Hoy, veinticinco años después de aquellos domingos está solo rodeado de personas que no conoce. Según el expediente labrado en manos del fiscal competente sus dos nietas denunciaron que luego de los almuerzos familiares de su infancia el honorable juez las conducía de la mano a su despacho, las sentaba en las rodillas y en el juego de abrir y cerrar el cajón de las golosinas abusaba de ellas.

Un tal Polo




Estaba decidido. Tuvo la misma determinación que días anteriores cuando quemó documentos, cartas, fichas, legajos. No fue necesario deshacerse de un diario personal. Sus crímenes inconfesables estaban muy presentes en la historia de una familia envenenada por la tragedia. Su derrotero criminal excedió su oscura existencia en este mundo y el final que se acerca y no merece. Todo fue planeado hasta aquí.

Su padre, el prestigioso escritor, pidió por él clemencia de rodillas ante Hipólito Yrigoyen. Iba a quedar preso por abuso de menores en el reformatorio que él mismo dirigía. Su padre quería evitar que se manchara el apellido Lugones. El gesto de Yrigoyen con su indulto, lo pagaría con “La hora de la espada” y su participación como intelectual en el golpe de Estado de 1930. Le habría ahorrado dolores a la humanidad si no hubiera intercedido. La mente de ese hijo ya había dado señales inequívocas en la adolescencia cuando practicaba zoofilia con las gallinas y en el momento del orgasmo les retorcía el pescuezo.

Su padre no imaginó que ése hijo sería algún día el jefe de policía que, vigilándolo y persiguiéndolo, iba a descubrir su adulterio para luego extorsionarlo, induciéndolo al suicidio redentor que finalmente sucedió.

Su nombre adquirió una fama muy distinta a la de su padre cuando introdujo en la cárcel de Las Heras la picana eléctrica que él mismo accionaba en los interrogatorios con los presos políticos de la Revolución libertadora.

No se enterará que, unos años después, ese artefacto de tortura se aplicó contra una de sus hijas, militante montonera, en un centro de detención clandestino donde murió.
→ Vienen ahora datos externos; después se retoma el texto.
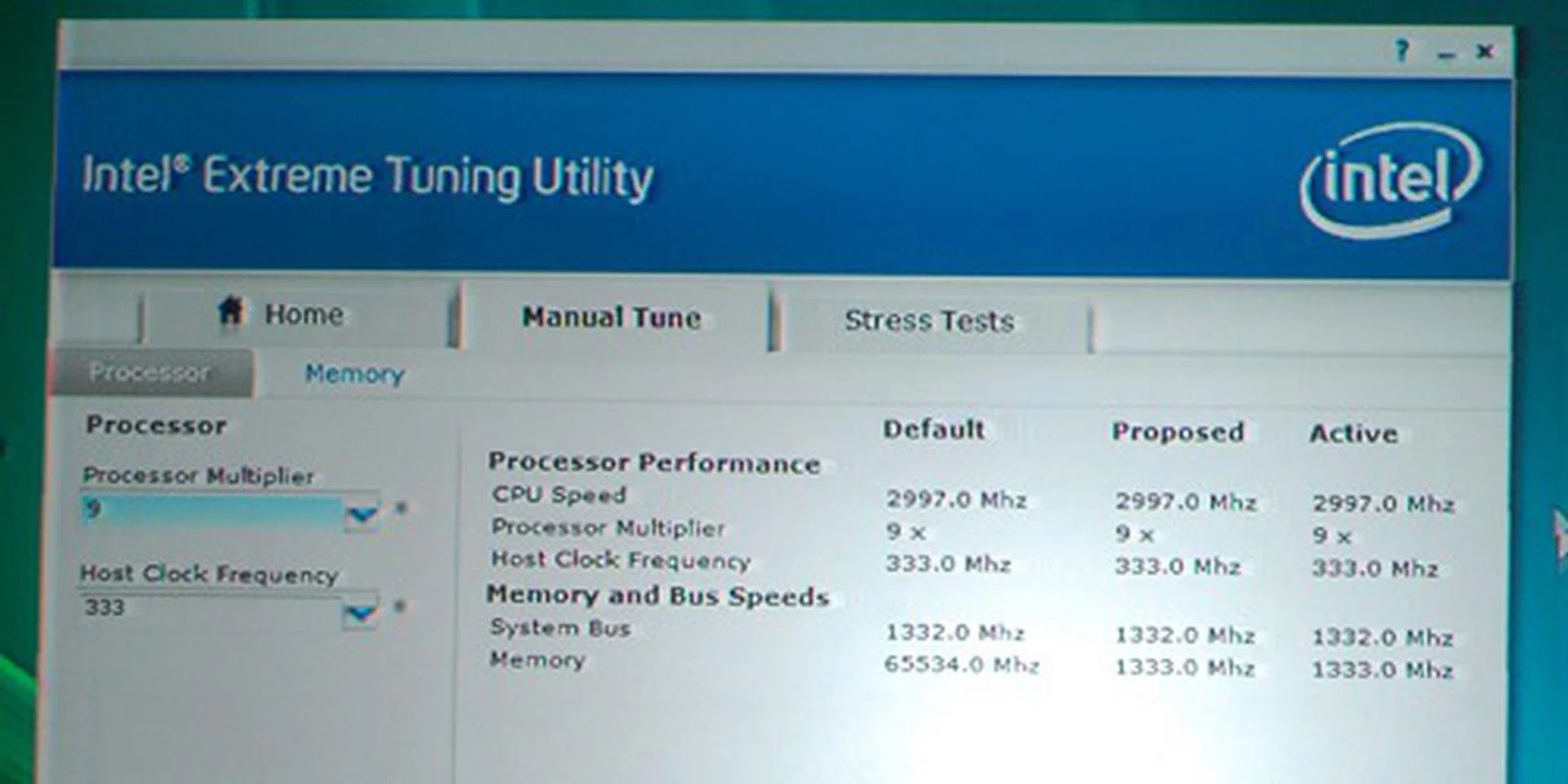Image resolution: width=1568 pixels, height=784 pixels.
Task: Click the Proposed column header
Action: tap(1178, 432)
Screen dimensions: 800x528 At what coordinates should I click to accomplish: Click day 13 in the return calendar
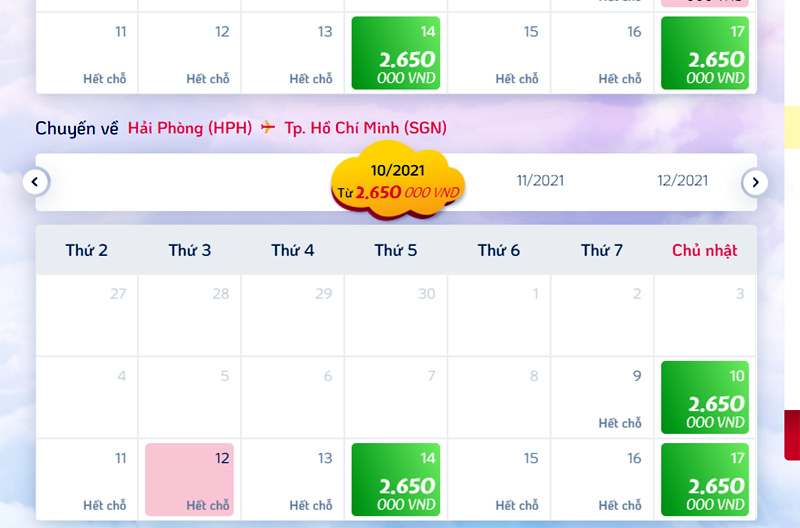tap(293, 479)
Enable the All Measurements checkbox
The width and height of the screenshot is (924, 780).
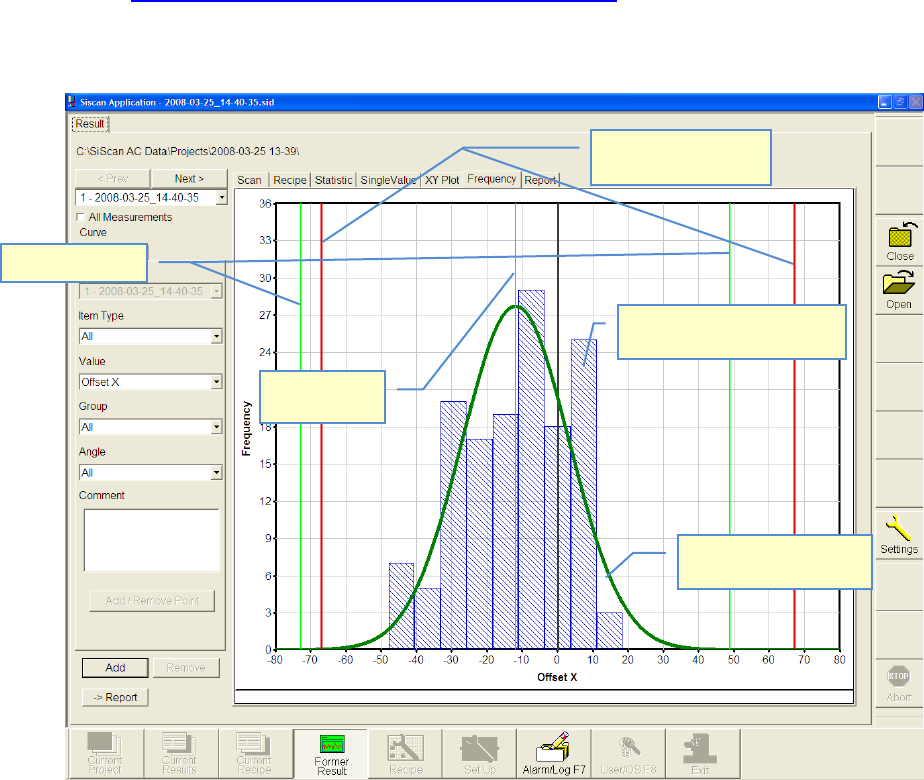[x=82, y=217]
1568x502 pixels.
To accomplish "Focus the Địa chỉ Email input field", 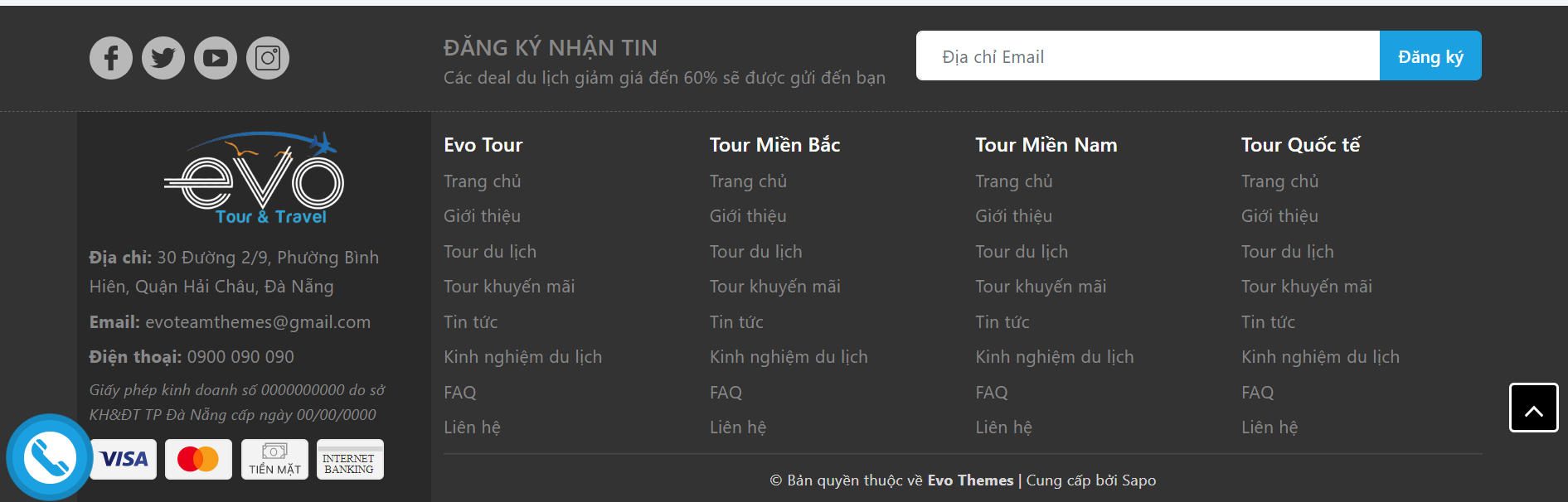I will coord(1148,56).
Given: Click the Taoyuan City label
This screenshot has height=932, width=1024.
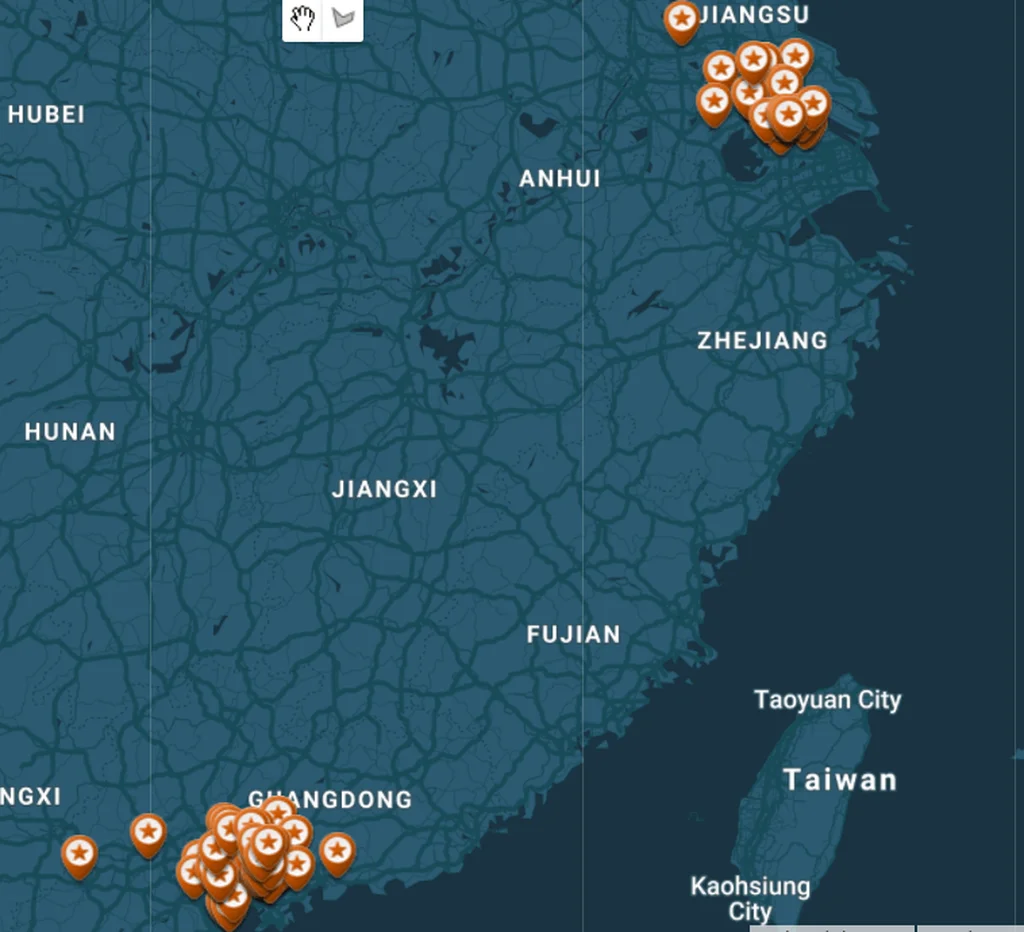Looking at the screenshot, I should point(827,699).
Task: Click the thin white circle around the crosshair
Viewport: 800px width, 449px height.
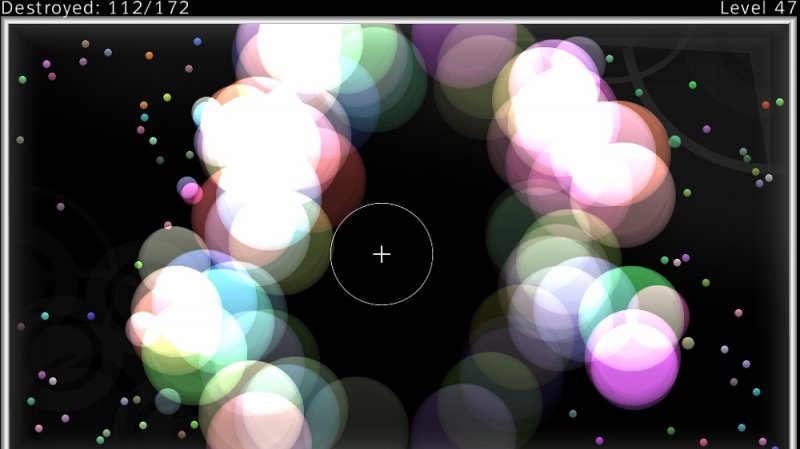Action: (381, 203)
Los orificios de balas en las paredes comprueban qué tipo de desastres pueden acontecer con una pistola en manos de un suicida que sufre de Parkinson. Los diarios omitieron esos detalles. Antes, también intentó matarse con el gas poniendo en riesgo a todos sus vecinos.

Signados por el destino del suicidio como única vía de escape, los Lugones fueron rindiéndole homenaje al tristemente célebre libro La hora de la espada.